All deliveries of patient information in London have been halted, and the chief executive of NHS London has begun a review of data transfer arrangements after a CD containing details of 160,000 children was lost.

The encrypted CD containing names addresses and dates of birth was lost in transit from BT to St Leonard’s Hospital, Hackney in an incident that occurred on 14 November.

However, fears the CD could contain enough information to enable ID theft, or place children at risk, have been allayed thanks to BT and the NHS trust concerned – City and Hackney PCT – following NHS data protection procedures.

In line with Connecting for Health rules, the disk was protected using 256k encryption and sent by secure courier by BT to St Leonard’s Hospital IT dept.

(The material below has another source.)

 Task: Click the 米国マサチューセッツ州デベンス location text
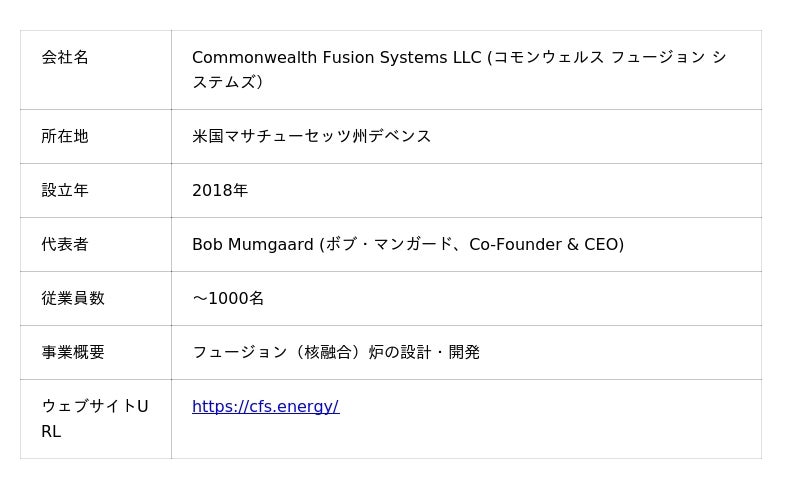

It was signed for by hospital staff but never reached the person in the IT department it was destined for.

BT, the local service provider for NHS IT in London, told E-Health Insider that because the disk failed to reach its destination, the pass phrase key needed to de-crypt the disk was not issued.

A BT spokesperson said that the disk had not been located. “In this instance the encryption pass phrase would only have been released after one of two named individuals confirmed receipt. This was not confirmed so the encryption pass phrase has not been issued.”

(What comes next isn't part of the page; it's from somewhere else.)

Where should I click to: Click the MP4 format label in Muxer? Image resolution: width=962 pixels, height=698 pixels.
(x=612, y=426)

The spokesperson said that BT has “cleansed the data” and was returning it to the PCT.

Asked why the data was sent on disk, rather than the secure NHS N3 data network provided by BT, the spokesperson said the trust had requested it be sent by disk. “The transport mechanism depends on what is the most convenient for the trust.”

Speaking to the Evening Standard Ruth Carnall, chief executive of NHS London, said: "We take any breach of security very seriously”.

She said that with the strong encryption and password protection the risk of unauthorised persons viewing the data “is negligible”.

Carnall added: “I have asked for an independent review of all NHS data transfer in London and procedures are in place to stop this from happening again."